* Exercise objective
Could the entries below be transcribed word for word, with the pictures omitted?

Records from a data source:
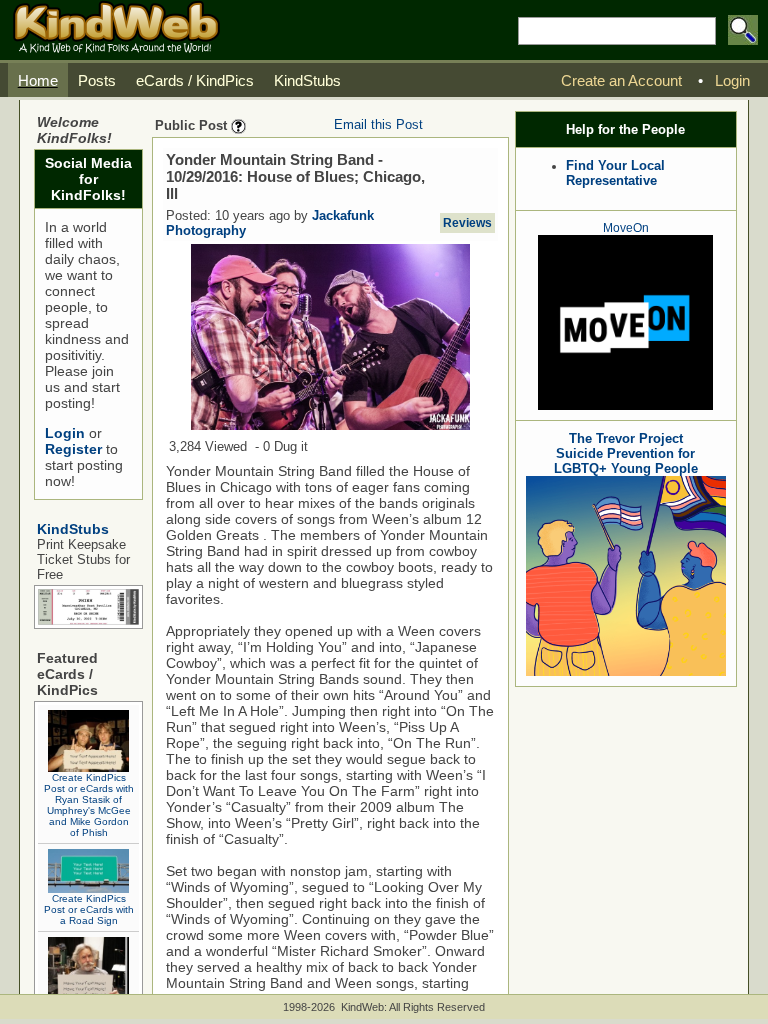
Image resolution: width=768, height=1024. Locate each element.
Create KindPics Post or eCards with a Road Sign (89, 909)
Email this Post (378, 124)
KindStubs (73, 529)
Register (73, 449)
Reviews (467, 223)
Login (65, 433)
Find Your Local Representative (615, 173)
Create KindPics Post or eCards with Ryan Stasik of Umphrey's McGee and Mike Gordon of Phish (89, 805)
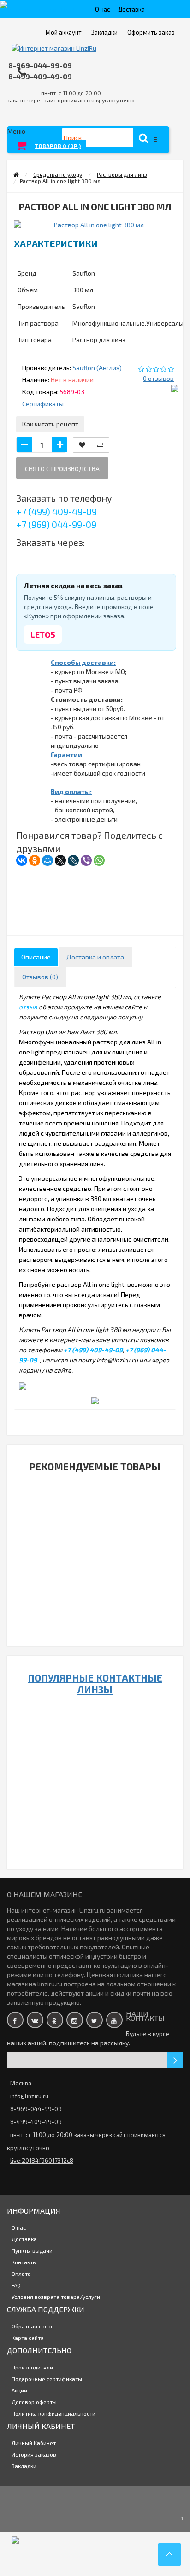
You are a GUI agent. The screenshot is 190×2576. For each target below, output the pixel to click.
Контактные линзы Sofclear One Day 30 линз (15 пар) (93, 1802)
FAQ (16, 2285)
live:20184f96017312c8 (41, 2160)
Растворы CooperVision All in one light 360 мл (93, 1651)
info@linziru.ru (29, 2096)
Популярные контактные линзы (95, 1683)
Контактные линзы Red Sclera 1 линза (93, 2188)
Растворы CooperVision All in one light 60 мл (93, 1606)
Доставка (131, 9)
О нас (102, 9)
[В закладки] (82, 445)
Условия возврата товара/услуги (56, 2296)
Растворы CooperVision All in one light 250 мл (93, 1560)
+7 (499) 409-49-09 (56, 511)
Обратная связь (32, 2326)
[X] (60, 860)
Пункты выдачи (32, 2250)
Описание (36, 957)
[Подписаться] (175, 2060)
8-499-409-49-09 (40, 76)
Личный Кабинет (34, 2443)
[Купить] (71, 1502)
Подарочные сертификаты (47, 2378)
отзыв (28, 1007)
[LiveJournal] (73, 860)
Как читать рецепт (50, 424)
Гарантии (66, 754)
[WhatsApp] (99, 860)
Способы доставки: (83, 662)
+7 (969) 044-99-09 (56, 524)
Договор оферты (34, 2401)
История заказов (34, 2454)
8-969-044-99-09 (40, 65)
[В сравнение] (100, 445)
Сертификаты (43, 404)
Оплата (21, 2273)
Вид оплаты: (71, 791)
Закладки (24, 2466)
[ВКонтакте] (21, 860)
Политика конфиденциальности (53, 2413)
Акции (19, 2390)
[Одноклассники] (34, 860)
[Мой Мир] (47, 860)
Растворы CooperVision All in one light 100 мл (93, 1515)
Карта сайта (28, 2337)
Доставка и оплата (95, 957)
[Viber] (86, 860)
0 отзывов (158, 378)
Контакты (24, 2262)
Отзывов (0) (40, 977)
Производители (32, 2367)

* Solution to this problem
Image resolution: width=768, height=1024. Locate each element.
Create KindPics Post or eCards with a Road Sign (89, 909)
Email this Post (378, 124)
KindStubs (73, 529)
Register (73, 449)
Reviews (467, 223)
Login (65, 433)
Find Your Local Representative (615, 173)
Create KindPics Post or eCards with Ryan Stasik of Umphrey's McGee and Mike Gordon of Phish (89, 805)
You are a GUI agent. The screenshot is 190×2576. For each target below, output the pixel to click.
Контактные линзы Sofclear One Day 30 линз (15 пар) (93, 1802)
FAQ (16, 2285)
live:20184f96017312c8 (41, 2160)
Растворы CooperVision All in one light 360 мл (93, 1651)
info@linziru.ru (29, 2096)
Популярные контактные линзы (95, 1683)
Контактные линзы Red Sclera 1 линза (93, 2188)
Растворы CooperVision All in one light 60 мл (93, 1606)
Доставка (131, 9)
О нас (102, 9)
[В закладки] (82, 445)
Условия возврата товара/услуги (56, 2296)
Растворы CooperVision All in one light 250 мл (93, 1560)
+7 (499) 409-49-09 (56, 511)
Обратная связь (32, 2326)
[X] (60, 860)
Пункты выдачи (32, 2250)
Описание (36, 957)
[Подписаться] (175, 2060)
8-499-409-49-09 (40, 76)
Личный Кабинет (34, 2443)
[Купить] (71, 1502)
Подарочные сертификаты (47, 2378)
отзыв (28, 1007)
[LiveJournal] (73, 860)
Как читать рецепт (50, 424)
Гарантии (66, 754)
[WhatsApp] (99, 860)
Способы доставки: (83, 662)
+7 (969) 044-99-09 (56, 524)
Договор оферты (34, 2401)
История заказов (34, 2454)
8-969-044-99-09 (40, 65)
[В сравнение] (100, 445)
Сертификаты (43, 404)
Оплата (21, 2273)
Вид оплаты: (71, 791)
Закладки (24, 2466)
[ВКонтакте] (21, 860)
Политика конфиденциальности (53, 2413)
Акции (19, 2390)
[Одноклассники] (34, 860)
[Мой Мир] (47, 860)
Растворы CooperVision All in one light 100 мл (93, 1515)
Карта сайта (28, 2337)
Доставка и оплата (95, 957)
[Viber] (86, 860)
0 отзывов (158, 378)
Контакты (24, 2262)
Отзывов (0) (40, 977)
Производители (32, 2367)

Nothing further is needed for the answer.